**Prompt:** Your copy should run exactly from the line containing "You are a computer-use agent. This" to the last line of the entries below, and it should include no pictures.
╭──
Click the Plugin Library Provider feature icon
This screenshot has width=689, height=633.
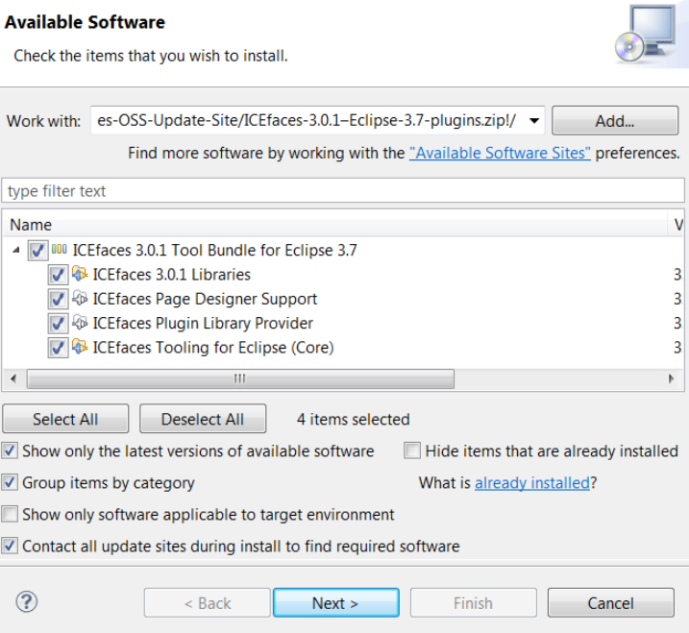click(x=81, y=324)
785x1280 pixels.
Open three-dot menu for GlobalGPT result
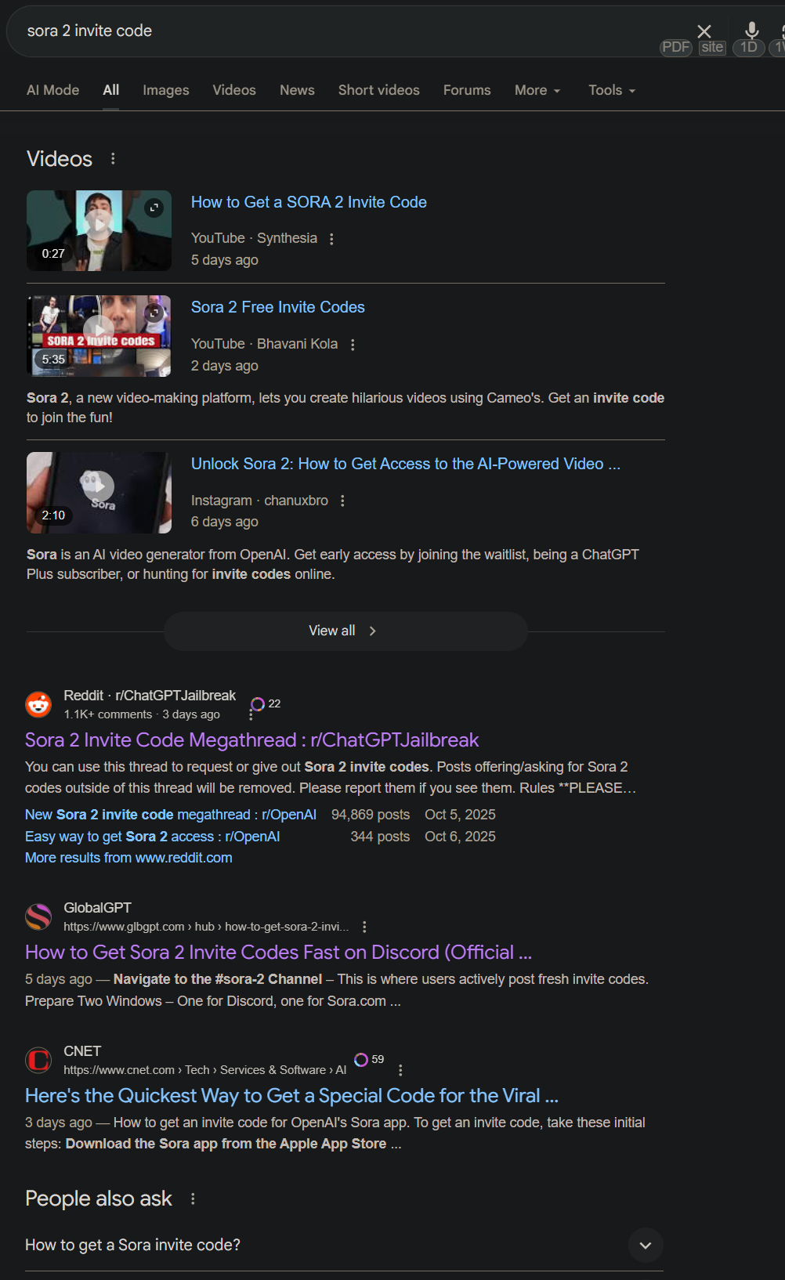(x=364, y=927)
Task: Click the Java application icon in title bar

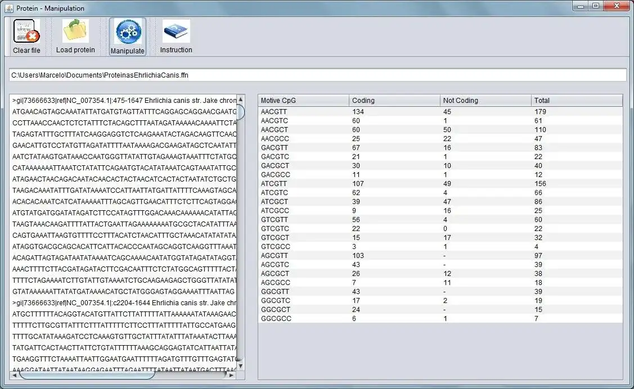Action: (8, 8)
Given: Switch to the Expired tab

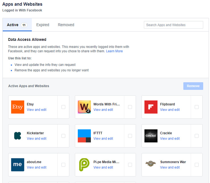Looking at the screenshot, I should coord(43,25).
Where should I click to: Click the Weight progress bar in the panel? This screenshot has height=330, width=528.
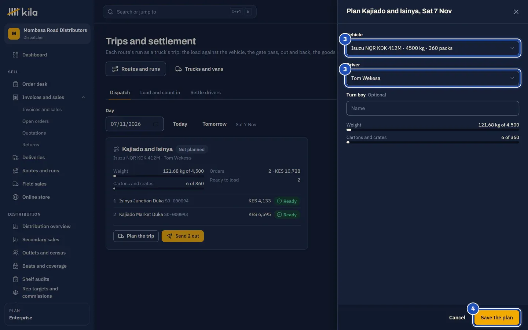click(433, 130)
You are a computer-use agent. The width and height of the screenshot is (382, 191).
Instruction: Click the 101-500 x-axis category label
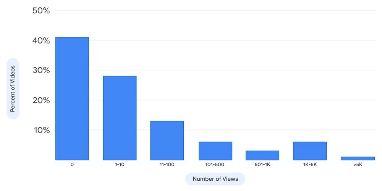pos(215,165)
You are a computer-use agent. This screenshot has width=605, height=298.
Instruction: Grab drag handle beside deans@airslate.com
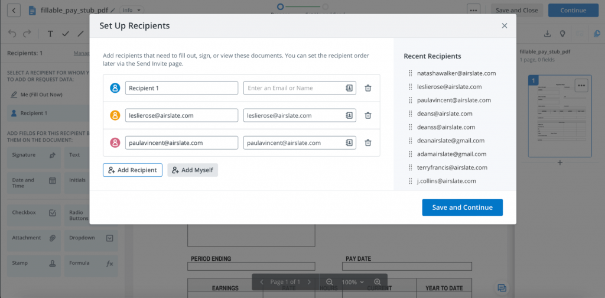coord(409,114)
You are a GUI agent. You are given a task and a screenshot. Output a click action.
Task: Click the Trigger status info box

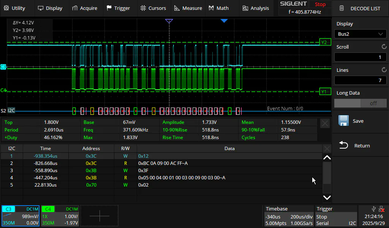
╰──
**Solution for this problem:**
You are a computer-use agent. This screenshot has width=605, height=298.
Instruction: Grab drag handle beside deans@airslate.com
coord(409,114)
You are a GUI agent. You are given a task and a screenshot. Output a click action.
Task: Click the Trigger status info box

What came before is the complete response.